_STATED PROBLEM_.
Rewrite the rows below, changing "Puerto Rico" to "Jamaica" and leaving everything else as it is.
[BEGIN DATASET RECORDS]
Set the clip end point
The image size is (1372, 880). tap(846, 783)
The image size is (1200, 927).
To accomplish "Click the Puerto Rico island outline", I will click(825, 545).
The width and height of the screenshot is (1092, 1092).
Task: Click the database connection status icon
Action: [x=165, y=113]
[END DATASET RECORDS]
_TASK SOLUTION_.
Set the clip end point
The image size is (1372, 880). tap(846, 783)
The image size is (1200, 927).
To accomplish "Click the Jamaica island outline", I will click(825, 545).
The width and height of the screenshot is (1092, 1092).
Task: Click the database connection status icon
Action: [x=165, y=113]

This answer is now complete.